So, I thought about it and checked the error log, to find that the only thing out of place was a single duplicated breast morph that was part of a third-party set of morphs.
I closed Studio, dug out and removed that one morph, re-opened studio and set up the same character (no more loading error) and the outfit. Hit "Simulate" and problem gone.
Now I could be wrong, but it makes a little sense that if Studio doesn't like something, then that may affect dForce.
If anyone else can duplicate this it means one more explanation for exploding clothes.
Like many who follow this useful thread, I experiment and question what happens with dForce, and today I think (not sure, as I haven't reproduced it) that it's possible that even small morph errors can sometimes cause cloth explosions. Such as duplicate errors.
Interesting. I'll have to look at the error log next time something explodes like that.
37. Mummy Wrappings! I’ve posted a number of items made or modified using dForce. In addition to those, I’ve run a lot of experiments that have not worked out. This is one that mostly works, although it could be improved upon. It took dozens and dozens of simulations before I got what I thought was an acceptable outcome.
a. Load a figure. I used G3M Abel. Add a laying pose and adjust the limbs as needed.
b. Create a primitive plane of 10 yards, 100 divisions, with a Z-positive axis.
c. Use the geometry editor to select all the polygons except for a vertical strip of 4 polygons. Hide the selected polygons then delete them.
d. Select the four bottom polygons and assign them to a new surface called Tip.
e. Move the plane so its Tip (the white part of the strip in image below) is embedded in the figure’s head.
Tilt the plane so it angles towards the feet. By varying this angle, you will change how the plane wraps around the figure and how much overlap there is between layers.
f. Add a dForce dynamic modifier to the plane.
g. For the default surface, set Bend and Stretch Stiffness to 0.01. Set Buckling Ratio to 0.1%, Contraction-Expansion Ratio to 99%, and Dynamic Strength to 0.92. I found that a 0.95 and a 1.0 Dynamic Strength allowed the wrap to partially unwrap as the figure rotates; you may have to adjust this depending upon your setup.
h. For the Tip surface, set Dynamic Strength to 0.9 and Contraction-Expansion Ratio to 87%.
i. Set the Simulation Settings Gravity to 0.5 and Air Resistance to 0.1. Turn Start Pose from Memorized Pose to Off, use Animated Timeline for Duration, and increase Frames Per Second Multiplier to 3.
j. I used a 30 second timeline, which ended up using about half the plane and wrapped half the figure. Double this to 60 seconds if you want to wrap the entire figure. I added a keyframe every 2 seconds, with the figure rotating 180 degrees in the same direction at each keyframe. That resulted in 7 full rotations.
k. Run the simulation.
l. You can see there’s a long unused strip of the plane (see image below). I used the geometry editor to select the unused polygons and assigned them to a new surface and set opacity to 0 to hide it..
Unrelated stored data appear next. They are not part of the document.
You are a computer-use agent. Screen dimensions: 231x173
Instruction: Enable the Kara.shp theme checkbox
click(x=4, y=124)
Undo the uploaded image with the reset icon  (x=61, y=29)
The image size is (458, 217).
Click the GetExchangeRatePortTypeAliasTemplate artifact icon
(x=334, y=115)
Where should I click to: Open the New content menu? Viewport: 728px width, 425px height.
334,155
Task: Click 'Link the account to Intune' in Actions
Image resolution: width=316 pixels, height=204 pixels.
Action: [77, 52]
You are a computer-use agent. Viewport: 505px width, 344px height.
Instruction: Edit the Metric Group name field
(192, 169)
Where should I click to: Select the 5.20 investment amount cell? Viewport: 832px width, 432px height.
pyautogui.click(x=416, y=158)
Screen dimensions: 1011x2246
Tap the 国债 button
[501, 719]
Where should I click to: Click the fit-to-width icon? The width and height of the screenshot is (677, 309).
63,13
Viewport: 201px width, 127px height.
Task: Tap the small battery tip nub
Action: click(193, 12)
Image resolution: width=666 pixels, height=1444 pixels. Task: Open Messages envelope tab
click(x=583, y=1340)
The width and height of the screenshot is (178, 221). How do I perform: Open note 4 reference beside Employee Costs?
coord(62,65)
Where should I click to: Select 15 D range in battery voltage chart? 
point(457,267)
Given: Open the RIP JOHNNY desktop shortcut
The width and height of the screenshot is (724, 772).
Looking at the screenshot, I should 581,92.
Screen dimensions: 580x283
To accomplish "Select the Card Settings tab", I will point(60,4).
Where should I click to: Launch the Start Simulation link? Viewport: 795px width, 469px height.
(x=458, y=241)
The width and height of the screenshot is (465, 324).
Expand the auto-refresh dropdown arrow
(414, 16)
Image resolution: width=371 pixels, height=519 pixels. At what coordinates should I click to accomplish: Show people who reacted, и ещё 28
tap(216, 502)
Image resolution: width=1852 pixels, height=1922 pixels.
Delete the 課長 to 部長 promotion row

m. To smooth out the wrapped mesh, I added sub-D and set it to 3.
n. I found the wrap did not fully respect the figure’s surface nor the underlying wrapped plane and so there was poke-through both of the figure and underlying fabric (see image below).
o. To correct this, I added a Push Modifier and use the spherical gradient tool to add an inverse gradient to the plane - more blue at the lowest part of the plane and red at the top. This means later wrappings have more push and that will help them sit higher than lower wrappings (see image at right). I found I had to set the displacement level to 8.5 to hide the tip of the nose.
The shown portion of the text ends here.